BEGIN

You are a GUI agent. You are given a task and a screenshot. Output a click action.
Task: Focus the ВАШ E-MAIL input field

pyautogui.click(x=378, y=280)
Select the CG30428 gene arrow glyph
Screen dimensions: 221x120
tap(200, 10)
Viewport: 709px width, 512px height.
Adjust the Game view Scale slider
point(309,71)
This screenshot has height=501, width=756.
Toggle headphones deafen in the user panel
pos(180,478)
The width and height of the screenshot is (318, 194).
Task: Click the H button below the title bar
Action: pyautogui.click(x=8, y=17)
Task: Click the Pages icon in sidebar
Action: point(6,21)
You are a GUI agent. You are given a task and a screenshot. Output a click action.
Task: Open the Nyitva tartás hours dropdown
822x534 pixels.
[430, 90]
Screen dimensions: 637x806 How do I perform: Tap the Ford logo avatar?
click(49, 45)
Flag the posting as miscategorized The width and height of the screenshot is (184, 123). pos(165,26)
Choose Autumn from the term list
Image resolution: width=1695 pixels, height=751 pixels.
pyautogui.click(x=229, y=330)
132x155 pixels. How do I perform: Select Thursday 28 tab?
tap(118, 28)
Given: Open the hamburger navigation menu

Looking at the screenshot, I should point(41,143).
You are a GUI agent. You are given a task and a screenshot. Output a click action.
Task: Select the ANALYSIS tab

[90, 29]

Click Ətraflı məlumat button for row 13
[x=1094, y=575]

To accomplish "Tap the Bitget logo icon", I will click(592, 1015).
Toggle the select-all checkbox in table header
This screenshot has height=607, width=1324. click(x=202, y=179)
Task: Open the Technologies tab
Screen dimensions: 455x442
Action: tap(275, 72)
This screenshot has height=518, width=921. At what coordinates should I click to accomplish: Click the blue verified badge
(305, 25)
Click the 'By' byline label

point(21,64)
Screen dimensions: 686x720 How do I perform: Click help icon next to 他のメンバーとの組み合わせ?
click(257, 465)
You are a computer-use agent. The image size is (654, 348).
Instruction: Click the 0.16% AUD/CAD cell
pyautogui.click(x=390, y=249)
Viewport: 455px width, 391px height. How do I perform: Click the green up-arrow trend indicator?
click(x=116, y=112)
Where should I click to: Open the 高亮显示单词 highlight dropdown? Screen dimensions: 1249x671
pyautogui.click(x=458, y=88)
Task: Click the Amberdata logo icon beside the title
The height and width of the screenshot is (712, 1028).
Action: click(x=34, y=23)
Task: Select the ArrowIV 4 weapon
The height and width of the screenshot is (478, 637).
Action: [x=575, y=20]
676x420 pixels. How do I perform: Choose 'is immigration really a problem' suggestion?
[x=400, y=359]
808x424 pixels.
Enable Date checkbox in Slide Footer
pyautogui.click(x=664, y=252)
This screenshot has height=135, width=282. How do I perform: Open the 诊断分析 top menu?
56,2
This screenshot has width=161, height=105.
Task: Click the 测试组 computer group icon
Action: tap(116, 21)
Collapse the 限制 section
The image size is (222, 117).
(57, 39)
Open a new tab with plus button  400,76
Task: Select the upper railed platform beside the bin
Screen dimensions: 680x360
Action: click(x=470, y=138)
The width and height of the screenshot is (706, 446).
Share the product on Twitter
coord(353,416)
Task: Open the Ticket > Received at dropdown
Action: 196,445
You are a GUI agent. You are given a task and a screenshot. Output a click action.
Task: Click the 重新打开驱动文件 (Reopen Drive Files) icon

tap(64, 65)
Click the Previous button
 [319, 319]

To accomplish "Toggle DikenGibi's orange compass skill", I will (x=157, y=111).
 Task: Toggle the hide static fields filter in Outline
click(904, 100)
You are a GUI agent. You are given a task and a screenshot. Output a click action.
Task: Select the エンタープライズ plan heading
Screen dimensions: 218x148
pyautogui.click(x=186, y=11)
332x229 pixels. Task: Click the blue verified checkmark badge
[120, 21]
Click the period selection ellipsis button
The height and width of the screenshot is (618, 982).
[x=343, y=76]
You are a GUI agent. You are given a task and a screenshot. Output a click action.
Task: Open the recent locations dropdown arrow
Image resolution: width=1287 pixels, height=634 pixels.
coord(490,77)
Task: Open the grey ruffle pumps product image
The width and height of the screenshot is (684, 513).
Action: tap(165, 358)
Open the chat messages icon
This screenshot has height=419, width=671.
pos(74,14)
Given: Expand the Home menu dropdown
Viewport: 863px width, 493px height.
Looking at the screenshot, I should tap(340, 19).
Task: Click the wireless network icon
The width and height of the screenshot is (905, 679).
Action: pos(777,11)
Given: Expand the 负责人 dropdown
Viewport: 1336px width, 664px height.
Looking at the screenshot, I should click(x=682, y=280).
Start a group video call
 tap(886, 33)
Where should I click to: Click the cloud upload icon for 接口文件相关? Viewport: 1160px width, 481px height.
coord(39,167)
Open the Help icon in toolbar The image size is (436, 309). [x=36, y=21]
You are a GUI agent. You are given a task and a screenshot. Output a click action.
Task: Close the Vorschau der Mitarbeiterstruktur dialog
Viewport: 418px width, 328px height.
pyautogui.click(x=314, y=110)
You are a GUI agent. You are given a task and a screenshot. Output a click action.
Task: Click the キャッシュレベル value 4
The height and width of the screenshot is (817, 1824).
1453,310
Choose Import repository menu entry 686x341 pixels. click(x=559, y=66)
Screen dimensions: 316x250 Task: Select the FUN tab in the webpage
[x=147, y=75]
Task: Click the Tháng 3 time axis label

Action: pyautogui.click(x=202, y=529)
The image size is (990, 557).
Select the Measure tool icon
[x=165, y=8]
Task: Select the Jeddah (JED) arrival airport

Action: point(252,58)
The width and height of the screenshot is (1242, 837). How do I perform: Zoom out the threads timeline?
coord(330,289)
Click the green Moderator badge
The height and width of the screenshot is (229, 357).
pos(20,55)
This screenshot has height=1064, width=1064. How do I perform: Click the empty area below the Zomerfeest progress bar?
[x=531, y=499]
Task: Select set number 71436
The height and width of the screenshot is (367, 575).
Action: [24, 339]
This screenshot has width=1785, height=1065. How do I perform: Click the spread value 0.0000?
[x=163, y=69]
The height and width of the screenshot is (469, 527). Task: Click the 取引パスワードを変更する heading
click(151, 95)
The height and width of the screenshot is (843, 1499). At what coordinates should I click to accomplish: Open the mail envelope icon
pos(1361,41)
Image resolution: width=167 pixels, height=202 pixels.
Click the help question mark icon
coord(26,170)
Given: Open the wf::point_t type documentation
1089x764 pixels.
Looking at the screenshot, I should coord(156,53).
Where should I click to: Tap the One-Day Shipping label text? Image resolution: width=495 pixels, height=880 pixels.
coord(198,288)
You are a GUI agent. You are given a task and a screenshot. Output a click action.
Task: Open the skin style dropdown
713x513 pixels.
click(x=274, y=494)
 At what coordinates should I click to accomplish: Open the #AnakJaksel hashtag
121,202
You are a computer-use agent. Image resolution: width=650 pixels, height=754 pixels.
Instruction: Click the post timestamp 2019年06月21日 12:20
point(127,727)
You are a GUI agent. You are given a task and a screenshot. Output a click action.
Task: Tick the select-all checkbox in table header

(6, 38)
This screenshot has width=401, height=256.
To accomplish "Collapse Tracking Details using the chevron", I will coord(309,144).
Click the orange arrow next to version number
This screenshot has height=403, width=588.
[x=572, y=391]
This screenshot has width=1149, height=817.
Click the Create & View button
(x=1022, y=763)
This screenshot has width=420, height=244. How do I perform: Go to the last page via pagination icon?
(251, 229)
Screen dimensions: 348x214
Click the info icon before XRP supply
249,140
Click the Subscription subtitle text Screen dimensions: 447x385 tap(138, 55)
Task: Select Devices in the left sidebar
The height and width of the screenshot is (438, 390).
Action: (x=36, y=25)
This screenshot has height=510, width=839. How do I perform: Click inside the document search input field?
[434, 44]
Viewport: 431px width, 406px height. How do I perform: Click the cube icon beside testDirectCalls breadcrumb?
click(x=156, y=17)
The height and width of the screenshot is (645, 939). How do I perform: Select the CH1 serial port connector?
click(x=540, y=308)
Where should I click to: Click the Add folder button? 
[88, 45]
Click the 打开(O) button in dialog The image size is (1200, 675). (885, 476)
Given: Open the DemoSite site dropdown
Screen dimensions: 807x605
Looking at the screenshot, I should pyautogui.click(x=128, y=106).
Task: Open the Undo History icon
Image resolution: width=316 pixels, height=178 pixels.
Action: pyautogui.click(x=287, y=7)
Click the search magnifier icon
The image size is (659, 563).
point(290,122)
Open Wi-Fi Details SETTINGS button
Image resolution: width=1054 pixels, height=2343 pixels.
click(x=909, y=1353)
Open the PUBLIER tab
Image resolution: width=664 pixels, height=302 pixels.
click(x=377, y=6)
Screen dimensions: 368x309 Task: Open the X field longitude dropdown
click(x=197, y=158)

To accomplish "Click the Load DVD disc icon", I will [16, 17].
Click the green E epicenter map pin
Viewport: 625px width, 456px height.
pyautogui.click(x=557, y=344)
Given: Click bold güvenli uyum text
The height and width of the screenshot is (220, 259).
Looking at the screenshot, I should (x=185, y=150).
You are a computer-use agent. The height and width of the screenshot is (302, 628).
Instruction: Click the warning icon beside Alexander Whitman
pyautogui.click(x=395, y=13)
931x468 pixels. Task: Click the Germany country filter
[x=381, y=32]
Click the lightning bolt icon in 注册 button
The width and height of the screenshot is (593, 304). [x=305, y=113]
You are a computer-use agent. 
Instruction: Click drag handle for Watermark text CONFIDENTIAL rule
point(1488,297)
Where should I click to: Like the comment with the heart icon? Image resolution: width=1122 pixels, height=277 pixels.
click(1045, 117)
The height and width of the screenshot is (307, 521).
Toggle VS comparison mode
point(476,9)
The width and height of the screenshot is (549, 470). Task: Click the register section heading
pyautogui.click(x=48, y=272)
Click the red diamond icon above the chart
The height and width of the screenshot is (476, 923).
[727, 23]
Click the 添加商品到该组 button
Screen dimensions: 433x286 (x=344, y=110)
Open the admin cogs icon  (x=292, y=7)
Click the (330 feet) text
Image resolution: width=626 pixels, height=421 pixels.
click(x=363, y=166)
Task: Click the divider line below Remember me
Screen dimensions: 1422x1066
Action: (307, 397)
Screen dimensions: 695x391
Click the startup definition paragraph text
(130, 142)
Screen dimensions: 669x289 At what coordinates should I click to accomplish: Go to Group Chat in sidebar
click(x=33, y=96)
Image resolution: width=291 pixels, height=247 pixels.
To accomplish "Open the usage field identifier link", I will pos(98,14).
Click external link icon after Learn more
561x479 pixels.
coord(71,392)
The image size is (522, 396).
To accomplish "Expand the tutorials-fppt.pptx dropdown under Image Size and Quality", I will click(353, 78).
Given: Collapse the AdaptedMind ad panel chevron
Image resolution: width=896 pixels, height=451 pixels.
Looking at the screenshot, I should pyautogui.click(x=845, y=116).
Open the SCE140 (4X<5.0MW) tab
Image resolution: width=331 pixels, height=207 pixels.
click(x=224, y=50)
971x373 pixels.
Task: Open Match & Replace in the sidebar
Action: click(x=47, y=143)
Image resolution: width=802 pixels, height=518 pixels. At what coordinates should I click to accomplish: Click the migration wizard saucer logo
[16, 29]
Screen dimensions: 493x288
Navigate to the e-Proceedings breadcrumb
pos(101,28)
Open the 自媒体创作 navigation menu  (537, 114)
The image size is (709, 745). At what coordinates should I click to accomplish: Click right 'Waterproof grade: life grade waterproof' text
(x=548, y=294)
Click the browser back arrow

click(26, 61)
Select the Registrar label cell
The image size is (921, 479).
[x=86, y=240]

END

WORK TASK: Go line by line through the material above and return each one that includes "dialog".

RESPONSE AREA:
Task: Close the Vorschau der Mitarbeiterstruktur dialog
Click the 打开(O) button in dialog The image size is (1200, 675). (885, 476)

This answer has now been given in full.